- _What the task asks_: Through the last line of the material below, starting at the line with "Where should I click to: Click the UART_ISR: label?", return every line exactly and only those.

- _Recorded information_:
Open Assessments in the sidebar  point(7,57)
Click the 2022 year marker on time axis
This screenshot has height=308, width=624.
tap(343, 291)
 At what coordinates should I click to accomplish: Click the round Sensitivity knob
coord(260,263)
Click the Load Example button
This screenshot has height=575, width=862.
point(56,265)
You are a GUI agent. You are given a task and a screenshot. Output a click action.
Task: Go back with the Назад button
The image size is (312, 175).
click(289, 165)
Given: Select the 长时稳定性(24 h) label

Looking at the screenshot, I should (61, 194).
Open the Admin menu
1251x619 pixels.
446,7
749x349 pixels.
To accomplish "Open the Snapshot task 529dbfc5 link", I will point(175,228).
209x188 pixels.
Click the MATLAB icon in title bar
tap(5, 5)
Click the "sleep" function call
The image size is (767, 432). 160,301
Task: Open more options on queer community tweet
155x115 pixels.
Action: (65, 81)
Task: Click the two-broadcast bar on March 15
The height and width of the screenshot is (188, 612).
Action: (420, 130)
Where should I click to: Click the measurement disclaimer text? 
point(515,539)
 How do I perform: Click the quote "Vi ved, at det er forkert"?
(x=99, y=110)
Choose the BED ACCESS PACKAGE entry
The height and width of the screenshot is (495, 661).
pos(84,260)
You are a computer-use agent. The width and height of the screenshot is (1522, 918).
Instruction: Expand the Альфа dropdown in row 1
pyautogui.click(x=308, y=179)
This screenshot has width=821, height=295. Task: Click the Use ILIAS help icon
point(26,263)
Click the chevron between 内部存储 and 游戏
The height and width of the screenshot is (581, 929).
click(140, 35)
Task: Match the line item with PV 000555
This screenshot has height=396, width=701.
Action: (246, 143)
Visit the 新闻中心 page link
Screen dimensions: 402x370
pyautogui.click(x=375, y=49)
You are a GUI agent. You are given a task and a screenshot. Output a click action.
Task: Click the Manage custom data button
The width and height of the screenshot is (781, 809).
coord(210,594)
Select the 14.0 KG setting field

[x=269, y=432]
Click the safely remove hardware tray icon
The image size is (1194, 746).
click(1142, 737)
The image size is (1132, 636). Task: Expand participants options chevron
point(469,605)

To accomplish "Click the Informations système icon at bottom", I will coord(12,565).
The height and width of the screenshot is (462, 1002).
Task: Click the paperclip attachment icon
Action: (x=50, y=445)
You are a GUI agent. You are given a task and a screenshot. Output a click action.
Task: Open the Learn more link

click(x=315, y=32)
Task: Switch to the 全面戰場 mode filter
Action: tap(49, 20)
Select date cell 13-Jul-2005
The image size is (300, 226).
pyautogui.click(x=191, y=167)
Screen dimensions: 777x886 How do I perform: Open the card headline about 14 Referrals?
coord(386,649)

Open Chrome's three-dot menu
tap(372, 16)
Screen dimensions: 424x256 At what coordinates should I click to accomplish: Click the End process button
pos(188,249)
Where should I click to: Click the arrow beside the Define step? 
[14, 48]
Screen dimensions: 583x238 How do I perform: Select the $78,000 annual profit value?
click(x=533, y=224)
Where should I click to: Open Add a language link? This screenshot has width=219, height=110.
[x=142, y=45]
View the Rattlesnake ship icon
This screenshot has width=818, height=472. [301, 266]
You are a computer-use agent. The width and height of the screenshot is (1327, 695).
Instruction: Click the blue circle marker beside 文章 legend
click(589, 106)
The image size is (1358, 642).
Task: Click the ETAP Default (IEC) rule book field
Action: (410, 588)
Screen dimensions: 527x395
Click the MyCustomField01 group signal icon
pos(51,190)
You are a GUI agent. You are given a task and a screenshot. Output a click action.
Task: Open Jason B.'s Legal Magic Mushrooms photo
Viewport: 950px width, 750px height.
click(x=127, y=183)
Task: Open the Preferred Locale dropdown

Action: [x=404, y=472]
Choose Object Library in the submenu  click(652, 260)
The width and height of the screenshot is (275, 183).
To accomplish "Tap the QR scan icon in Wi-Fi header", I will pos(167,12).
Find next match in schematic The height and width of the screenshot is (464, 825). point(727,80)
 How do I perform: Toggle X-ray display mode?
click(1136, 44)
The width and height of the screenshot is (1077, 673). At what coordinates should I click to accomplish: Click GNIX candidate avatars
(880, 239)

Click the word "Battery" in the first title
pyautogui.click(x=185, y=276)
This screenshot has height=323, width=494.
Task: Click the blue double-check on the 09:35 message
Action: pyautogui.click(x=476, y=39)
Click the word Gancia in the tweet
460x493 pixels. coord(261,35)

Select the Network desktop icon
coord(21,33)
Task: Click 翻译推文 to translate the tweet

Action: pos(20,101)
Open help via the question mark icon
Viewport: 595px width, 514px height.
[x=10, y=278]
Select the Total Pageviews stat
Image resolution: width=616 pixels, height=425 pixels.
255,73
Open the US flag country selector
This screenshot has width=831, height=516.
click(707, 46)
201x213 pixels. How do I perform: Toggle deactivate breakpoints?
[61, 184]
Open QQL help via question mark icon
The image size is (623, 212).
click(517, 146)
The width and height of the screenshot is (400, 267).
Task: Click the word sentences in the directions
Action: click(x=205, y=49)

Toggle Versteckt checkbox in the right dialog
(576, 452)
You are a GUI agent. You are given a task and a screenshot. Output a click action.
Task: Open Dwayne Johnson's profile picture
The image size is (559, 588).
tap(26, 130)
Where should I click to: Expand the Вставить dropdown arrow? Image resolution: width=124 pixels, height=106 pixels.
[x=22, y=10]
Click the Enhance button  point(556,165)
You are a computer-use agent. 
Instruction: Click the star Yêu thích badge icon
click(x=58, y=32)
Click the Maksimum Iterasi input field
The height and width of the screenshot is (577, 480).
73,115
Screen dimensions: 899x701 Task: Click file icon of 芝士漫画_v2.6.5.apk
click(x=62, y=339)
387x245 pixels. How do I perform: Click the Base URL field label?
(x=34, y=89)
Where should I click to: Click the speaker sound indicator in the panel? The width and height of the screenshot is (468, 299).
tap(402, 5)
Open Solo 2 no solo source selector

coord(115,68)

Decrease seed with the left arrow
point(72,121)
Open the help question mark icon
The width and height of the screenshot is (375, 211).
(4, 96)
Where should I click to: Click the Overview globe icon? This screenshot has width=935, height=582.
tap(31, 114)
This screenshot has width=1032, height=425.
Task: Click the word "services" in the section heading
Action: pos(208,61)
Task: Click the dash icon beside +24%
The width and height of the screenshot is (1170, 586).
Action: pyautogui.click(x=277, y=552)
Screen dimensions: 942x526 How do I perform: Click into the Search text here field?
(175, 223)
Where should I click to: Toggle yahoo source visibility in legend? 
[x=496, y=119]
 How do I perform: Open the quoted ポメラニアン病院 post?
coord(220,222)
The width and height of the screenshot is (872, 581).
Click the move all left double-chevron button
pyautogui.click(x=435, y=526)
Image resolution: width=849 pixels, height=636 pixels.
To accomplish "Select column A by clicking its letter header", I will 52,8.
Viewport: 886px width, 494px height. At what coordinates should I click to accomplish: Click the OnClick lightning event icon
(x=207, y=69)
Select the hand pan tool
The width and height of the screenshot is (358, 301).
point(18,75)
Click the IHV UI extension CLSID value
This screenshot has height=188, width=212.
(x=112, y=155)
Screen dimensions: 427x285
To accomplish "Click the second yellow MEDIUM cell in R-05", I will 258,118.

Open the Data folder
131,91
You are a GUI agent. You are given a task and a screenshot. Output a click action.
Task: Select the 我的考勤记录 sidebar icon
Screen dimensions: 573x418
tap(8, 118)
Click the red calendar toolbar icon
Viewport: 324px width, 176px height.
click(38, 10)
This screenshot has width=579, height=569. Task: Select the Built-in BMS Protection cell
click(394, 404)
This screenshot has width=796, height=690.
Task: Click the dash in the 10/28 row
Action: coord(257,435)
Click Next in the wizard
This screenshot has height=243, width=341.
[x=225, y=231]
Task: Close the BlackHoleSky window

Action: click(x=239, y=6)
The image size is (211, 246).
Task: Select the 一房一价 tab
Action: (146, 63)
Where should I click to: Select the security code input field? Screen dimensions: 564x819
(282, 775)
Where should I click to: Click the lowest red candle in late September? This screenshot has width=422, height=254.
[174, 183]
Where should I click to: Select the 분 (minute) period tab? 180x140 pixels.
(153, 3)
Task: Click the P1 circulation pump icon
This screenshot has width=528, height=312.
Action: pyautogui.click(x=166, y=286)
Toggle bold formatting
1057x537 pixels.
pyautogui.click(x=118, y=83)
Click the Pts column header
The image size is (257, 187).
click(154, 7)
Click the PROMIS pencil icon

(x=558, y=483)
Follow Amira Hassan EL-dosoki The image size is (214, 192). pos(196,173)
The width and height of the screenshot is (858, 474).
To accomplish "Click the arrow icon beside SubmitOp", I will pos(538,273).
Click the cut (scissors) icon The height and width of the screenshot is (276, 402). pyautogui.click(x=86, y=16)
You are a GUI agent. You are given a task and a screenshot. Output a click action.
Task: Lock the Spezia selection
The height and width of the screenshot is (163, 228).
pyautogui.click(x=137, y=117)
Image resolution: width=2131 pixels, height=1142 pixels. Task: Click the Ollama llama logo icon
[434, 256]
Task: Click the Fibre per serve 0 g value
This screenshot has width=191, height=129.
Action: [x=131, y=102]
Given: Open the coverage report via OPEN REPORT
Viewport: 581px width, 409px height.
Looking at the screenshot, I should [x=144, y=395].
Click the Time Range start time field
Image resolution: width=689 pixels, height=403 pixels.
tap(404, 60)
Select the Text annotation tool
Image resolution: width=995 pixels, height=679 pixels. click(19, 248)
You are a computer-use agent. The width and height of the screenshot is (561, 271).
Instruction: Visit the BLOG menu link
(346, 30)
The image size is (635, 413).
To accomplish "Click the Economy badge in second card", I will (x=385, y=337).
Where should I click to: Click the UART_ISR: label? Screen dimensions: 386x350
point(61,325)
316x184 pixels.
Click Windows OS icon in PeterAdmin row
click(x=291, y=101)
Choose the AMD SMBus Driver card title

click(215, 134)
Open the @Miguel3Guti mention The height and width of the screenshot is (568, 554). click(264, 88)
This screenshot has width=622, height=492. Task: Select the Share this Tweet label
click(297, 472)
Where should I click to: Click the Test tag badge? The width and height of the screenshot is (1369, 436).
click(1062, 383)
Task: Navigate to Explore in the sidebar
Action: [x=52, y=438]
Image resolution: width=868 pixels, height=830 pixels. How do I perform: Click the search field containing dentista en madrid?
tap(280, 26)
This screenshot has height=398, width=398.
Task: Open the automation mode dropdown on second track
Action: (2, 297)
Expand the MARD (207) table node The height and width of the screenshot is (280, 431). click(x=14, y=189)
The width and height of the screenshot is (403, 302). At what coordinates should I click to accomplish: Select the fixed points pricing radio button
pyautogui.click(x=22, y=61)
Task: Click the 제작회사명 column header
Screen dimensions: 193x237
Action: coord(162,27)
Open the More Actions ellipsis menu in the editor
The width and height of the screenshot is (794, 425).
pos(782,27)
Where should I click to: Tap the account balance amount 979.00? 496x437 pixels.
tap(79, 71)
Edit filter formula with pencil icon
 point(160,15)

- _Task output_:
Where should I click to: Click the UART_ISR: label? Screen dimensions: 386x350
point(61,325)
316x184 pixels.
Click Windows OS icon in PeterAdmin row
click(x=291, y=101)
Choose the AMD SMBus Driver card title

click(215, 134)
Open the @Miguel3Guti mention The height and width of the screenshot is (568, 554). click(264, 88)
This screenshot has width=622, height=492. Task: Select the Share this Tweet label
click(297, 472)
Where should I click to: Click the Test tag badge? The width and height of the screenshot is (1369, 436).
click(1062, 383)
Task: Navigate to Explore in the sidebar
Action: [x=52, y=438]
Image resolution: width=868 pixels, height=830 pixels. How do I perform: Click the search field containing dentista en madrid?
tap(280, 26)
This screenshot has height=398, width=398.
Task: Open the automation mode dropdown on second track
Action: (2, 297)
Expand the MARD (207) table node The height and width of the screenshot is (280, 431). click(x=14, y=189)
The width and height of the screenshot is (403, 302). At what coordinates should I click to accomplish: Select the fixed points pricing radio button
pyautogui.click(x=22, y=61)
Task: Click the 제작회사명 column header
Screen dimensions: 193x237
Action: coord(162,27)
Open the More Actions ellipsis menu in the editor
The width and height of the screenshot is (794, 425).
pos(782,27)
Where should I click to: Tap the account balance amount 979.00? 496x437 pixels.
tap(79, 71)
Edit filter formula with pencil icon
 point(160,15)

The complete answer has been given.